(Extracted records)

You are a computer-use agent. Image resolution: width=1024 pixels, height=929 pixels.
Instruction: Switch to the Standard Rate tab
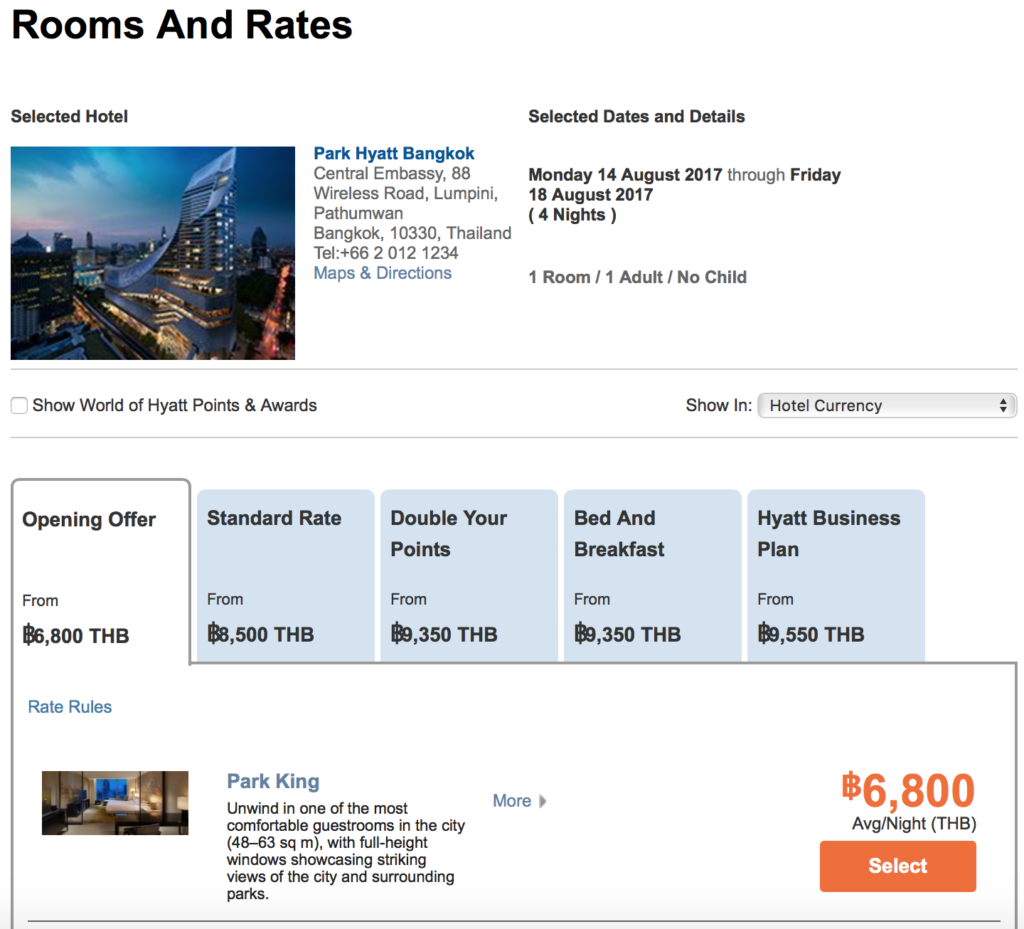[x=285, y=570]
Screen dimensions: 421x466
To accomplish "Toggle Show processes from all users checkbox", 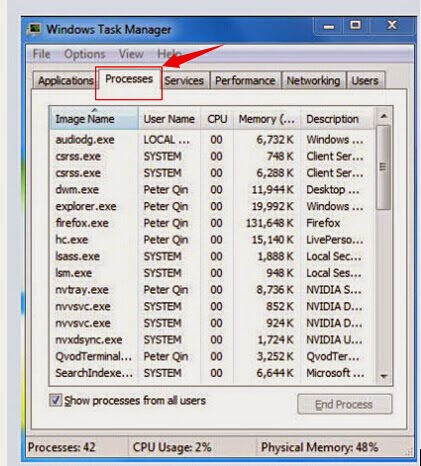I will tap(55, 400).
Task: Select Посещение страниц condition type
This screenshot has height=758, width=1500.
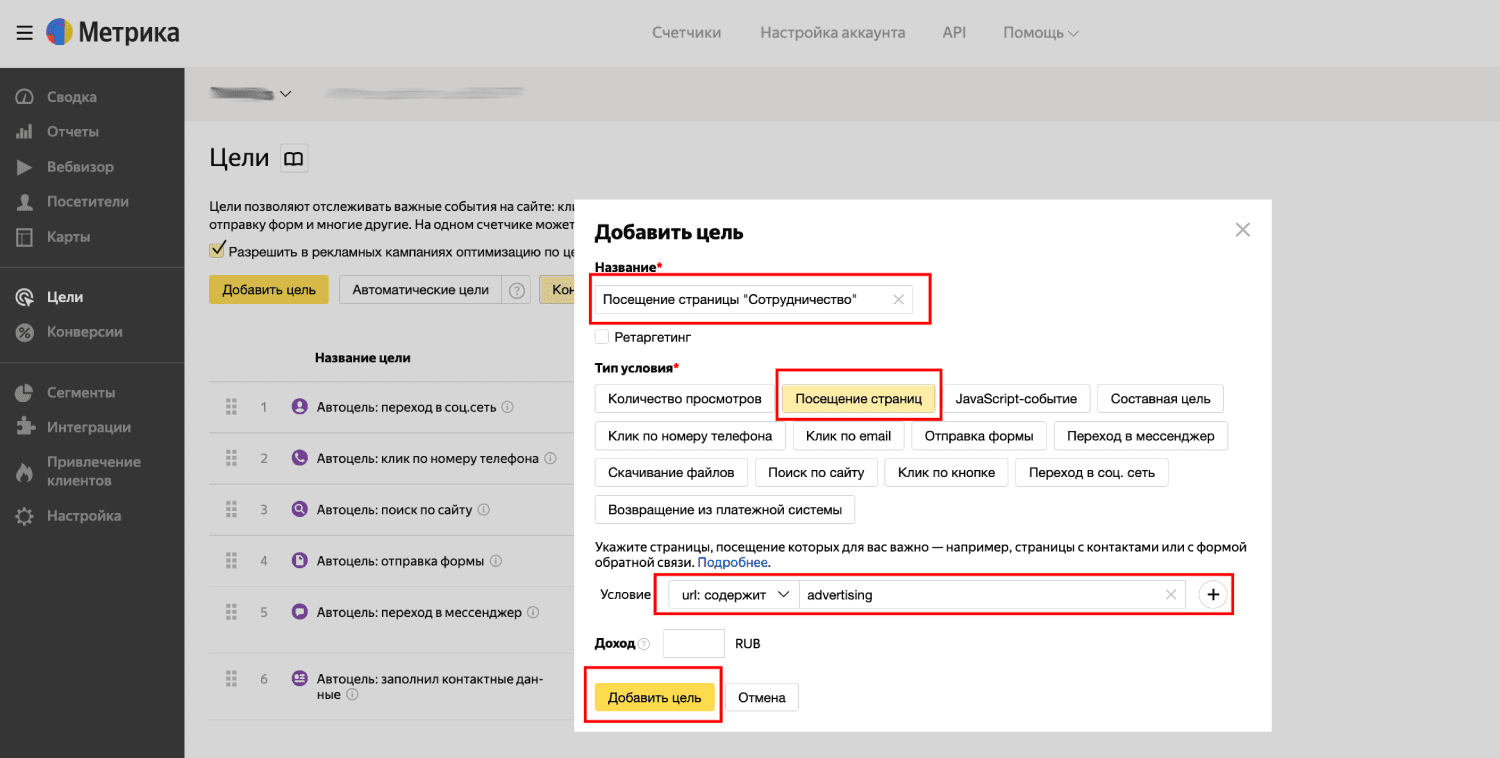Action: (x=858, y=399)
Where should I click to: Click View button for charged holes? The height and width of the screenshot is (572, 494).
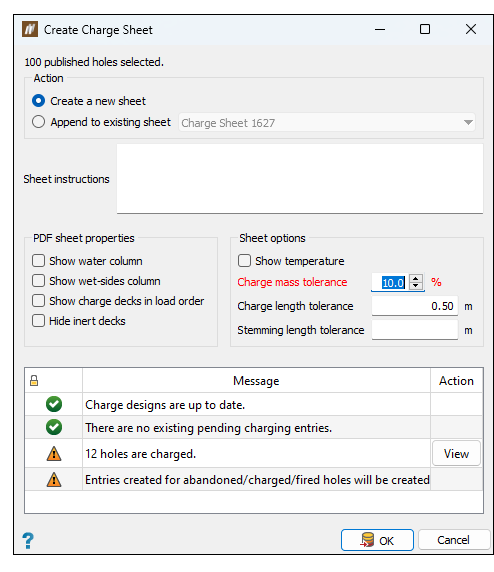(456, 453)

--

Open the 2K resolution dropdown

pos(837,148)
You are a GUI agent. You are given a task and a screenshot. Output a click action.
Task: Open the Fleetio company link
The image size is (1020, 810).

● **What you will do**
Please give back, exactly as it stands above, the stretch from the line with "Open the 2K resolution dropdown" through the line with "The image size is (1020, 810).", and no line outside it.

● **Answer section**
Open the 2K resolution dropdown

pos(837,148)
You are a GUI agent. You are given a task and a screenshot. Output a click action.
Task: Open the Fleetio company link
The image size is (1020, 810).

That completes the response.